• _Your instructions_: Among the entries below, retype exactly the lines starting with the one with "868x415 pixels. Task: Open" and going on through the one with "Instruction: Open Djihene", but not the pictures.

• _Input for this task_:
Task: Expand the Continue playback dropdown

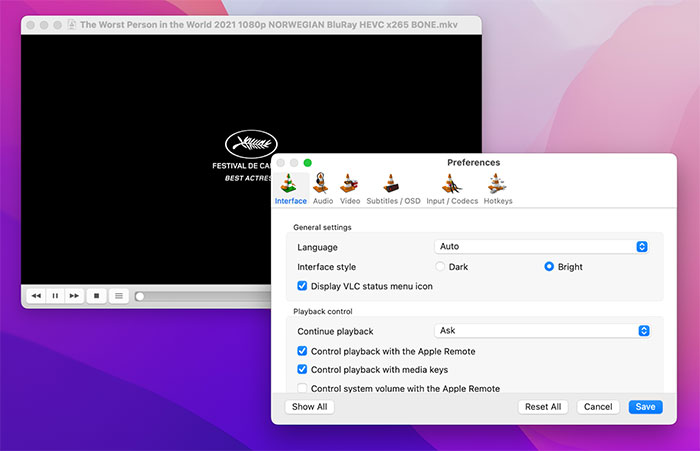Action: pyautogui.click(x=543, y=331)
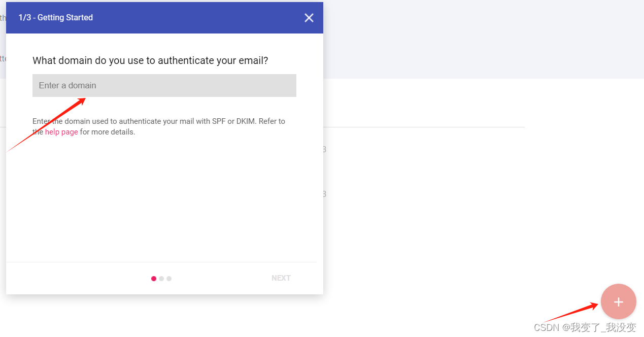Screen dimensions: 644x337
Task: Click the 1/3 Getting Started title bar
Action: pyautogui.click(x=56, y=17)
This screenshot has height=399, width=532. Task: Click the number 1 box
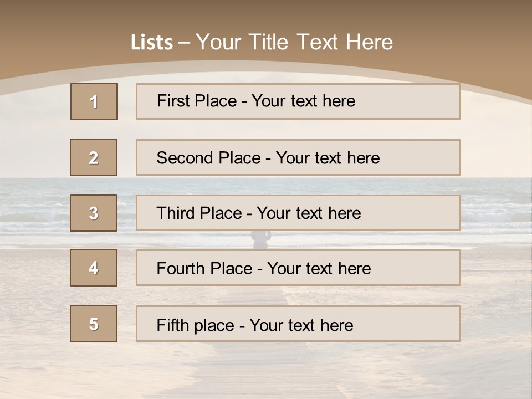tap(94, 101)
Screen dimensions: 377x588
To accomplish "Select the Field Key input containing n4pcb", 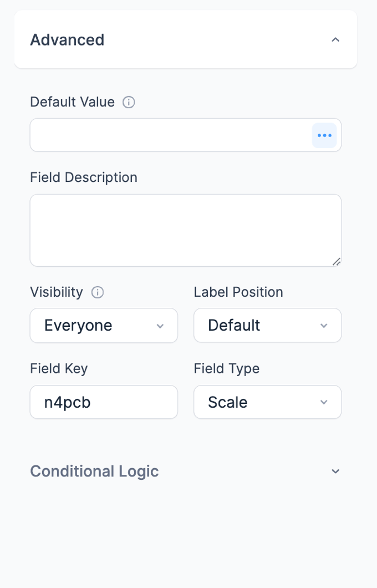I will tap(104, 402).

--

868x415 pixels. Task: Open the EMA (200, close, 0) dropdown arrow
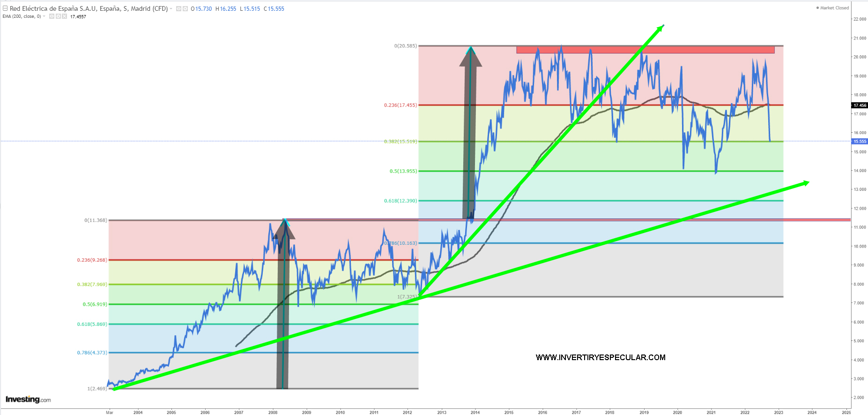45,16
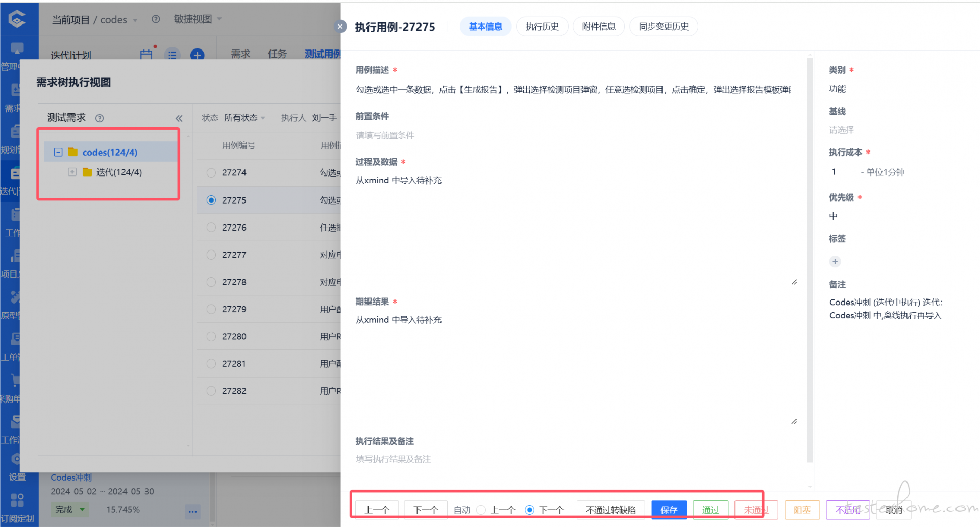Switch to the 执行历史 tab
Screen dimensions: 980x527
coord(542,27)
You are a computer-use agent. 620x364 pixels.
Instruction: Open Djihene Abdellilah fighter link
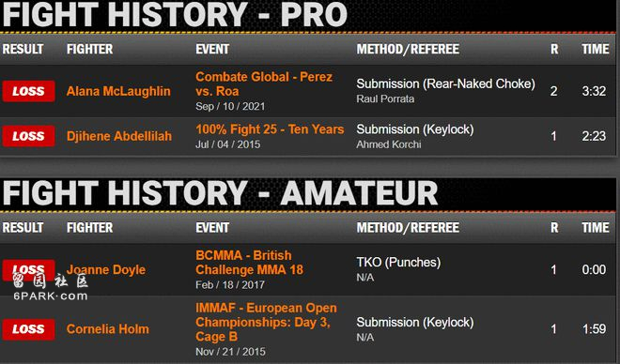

---

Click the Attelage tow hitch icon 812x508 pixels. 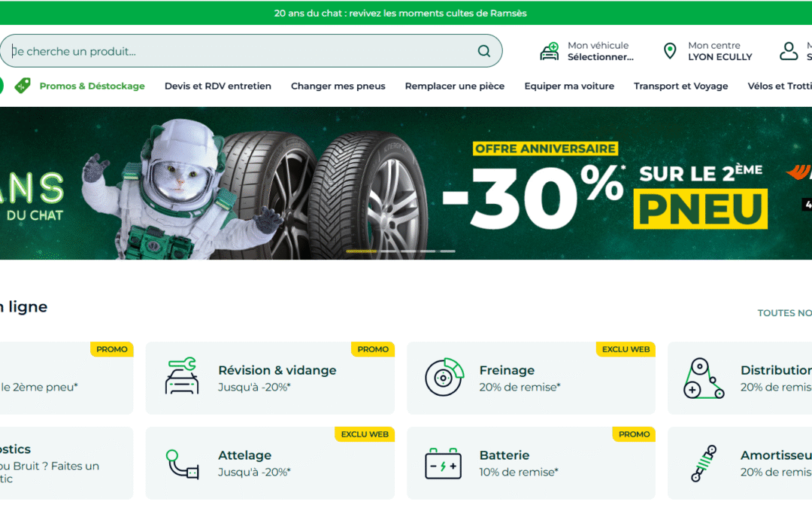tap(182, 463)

• _Answer below_:
868x415 pixels. Task: Open the EMA (200, close, 0) dropdown arrow
45,16
Switch to the 执行历史 tab
Screen dimensions: 980x527
coord(542,27)
You are a computer-use agent. 620x364 pixels.
Instruction: Open Djihene Abdellilah fighter link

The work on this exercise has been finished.